Pure pleasure — and surprise at the (scattered) moments of heightened emotional intelligence that this boys’-own-adventure unexpectedly displays. The easy fellowship between Fafhrd and the Grey Mouser is the point: they deal with the creeping sickness of Newhon by striking a devil-may-care attitude, which (along with their swords) is their primary problem-solving tool. Satisfying, and clarifying for the D&D-curious. Not exactly ‘progressive,’ if that’s a useful metric for you.

Fever Dream (Samanta Schweblin)

An hour’s intense, unsettling read. I spent the last 30 (very sparse) pages leaning forward over the book as if doing so would bring me more quickly to the end — desperate for both revelation and escape; it’s no spoiler to say this little fairy tale offers just one of those things.

The ‘point,’ if good books need or indeed have a point, seems to be tonal rather than didactic: parallel strands of parental, ecological, psychological, and paranormal (not to mention literary-formal, which is to say epistemological) unease, expertly woven together. The word ‘hallucinated,’ casually dropped into the story toward its end, hits like a fist.
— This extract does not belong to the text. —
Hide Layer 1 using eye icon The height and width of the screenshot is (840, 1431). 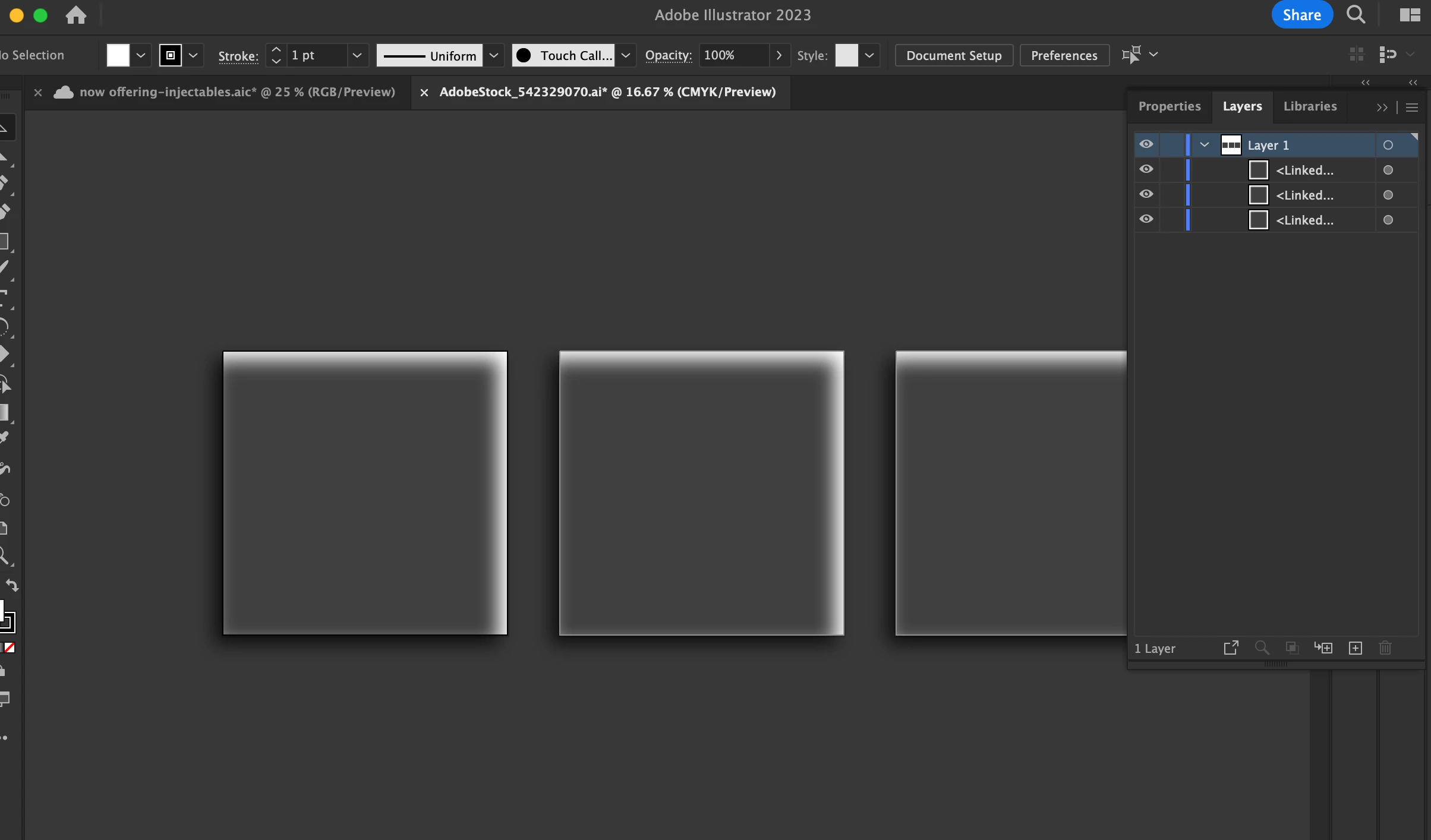(1146, 144)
I must say, I’d’ve overlooked or misunderstood its darkest hues before my son was born. But that’s my limitation, not the story’s.

Yes, there are plenty of ‘genre’ novels that engage in similar exercises — I was reminded of VanderMeer’s Southern Reach right at the beginning and throughout — but this book has a dark beauty all its own. Expertly done and highly recommended…especially to the parents of young children, who’ll enjoy an extra helping of anxiety. (xposted to Amazon)

Four Quartets (T.S. Eliot)

I hope I’ll be rereading these poems for the rest of my life.

Faust, Part One (tr. Randall Jarrell)

Faust, like Dante’s Inferno, seems like one of those things I’ll just never connect with — though Walpurgisnacht, even in Jarrell’s weird translation, attained a vivid strangeness from time to time. (Recommend a better translation?)

Beneath the Underdog (Charles Mingus)

Furiously devotional and profane, like Mingus’s music, but also much less interesting, especially past page ~150, as it sinks in firstly that this really is a curious beat novel about a sex-addled pimp rather than a memoir in any but the loosest sense, and secondly that Mingus was a compellingly weird writer rather than a great one — whereas he was both and more on bass and as bandleader. Took me a long time to get through the middle because I was waiting for the real story to start, not realizing that furious devotion and profanity was an essential story for a black genius in the 1970s. I don’t want to reread it, but I want to want to. Maybe I might. Meantime there’s his imperishable musical art, which I’ve spent 20 years learning from and will never stop.

Salem’s Lot (Stephen King)

Unsettling. Over the last 100 pages the mood of oppressive loneliness, distrust, and intimate estrangement became both unbearable and achingly familiar. Jerusalem’s Lot reminds me in so many ways of the village where I grew up; King makes up for his sentence-to-sentence shortcomings with an uncanny knack for depicting small-town life down to its tiniest details. This is an excellent novel in some senses. Execrable dialogue from the leads (better from the day players, who don’t need to bear Dracula parallels), but the ‘plot’ is fascinating: a bitterly cynical, almost satirical take on what it’d be like if Dracula camed to Shittown USA. (King’s answer: The town would die a little faster than it already was.)

I liked it. It creeped me the hell out. King has got something.